[Listed entries Boundary: Start]

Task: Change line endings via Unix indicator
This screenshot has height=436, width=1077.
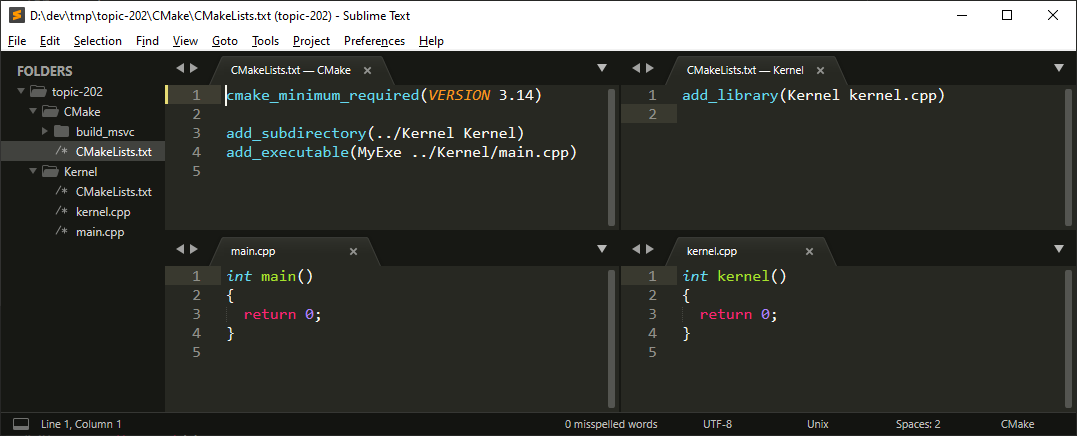Action: pyautogui.click(x=817, y=424)
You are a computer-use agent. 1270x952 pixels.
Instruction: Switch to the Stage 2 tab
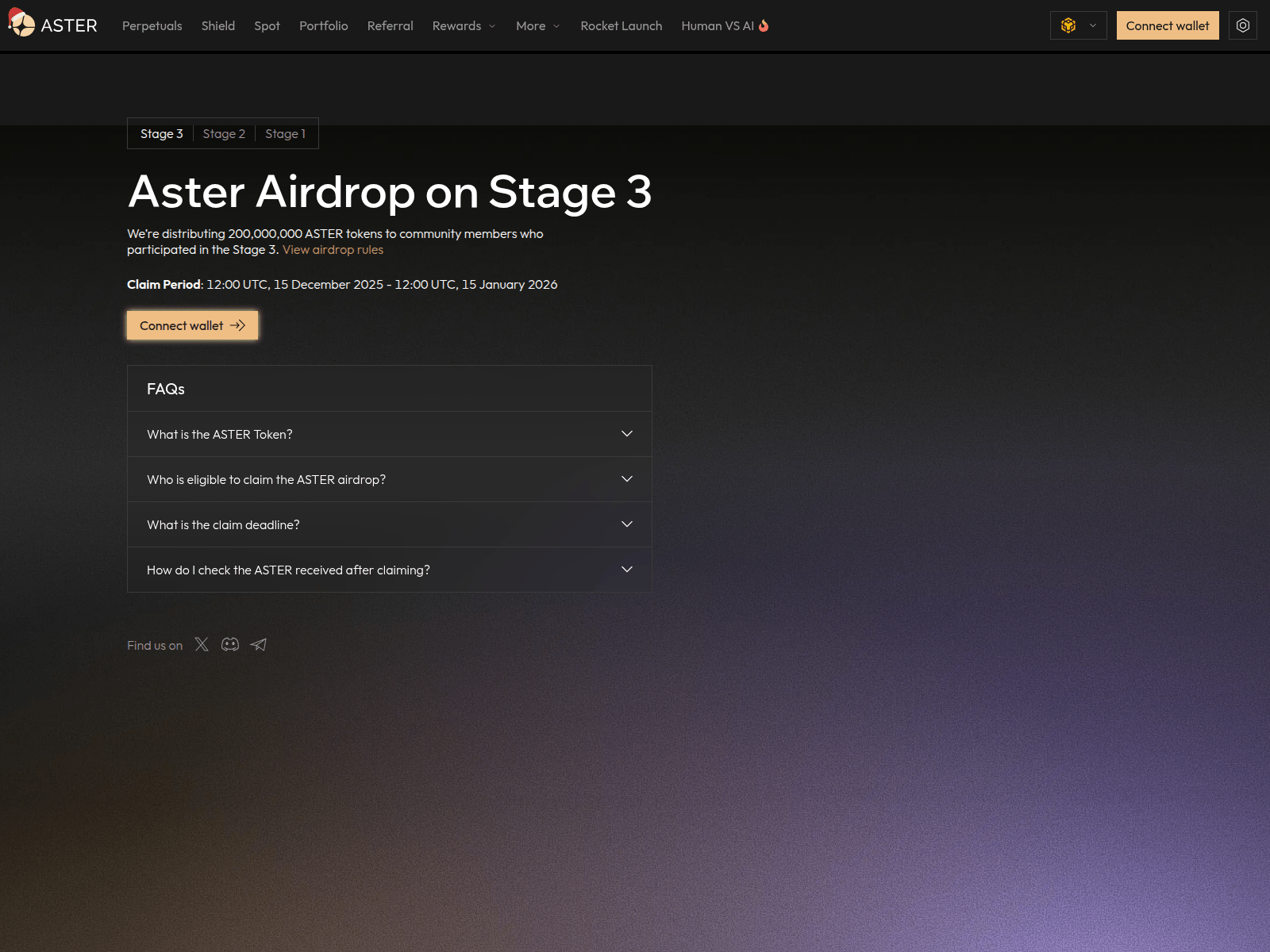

[Listed entries Boundary: End]

Every entry, exactly as written: transcribe it, passing over any pictures.

Task: Change line endings via Unix indicator
This screenshot has height=436, width=1077.
Action: pyautogui.click(x=817, y=424)
You are a computer-use agent. 1270x952 pixels.
Instruction: Switch to the Stage 2 tab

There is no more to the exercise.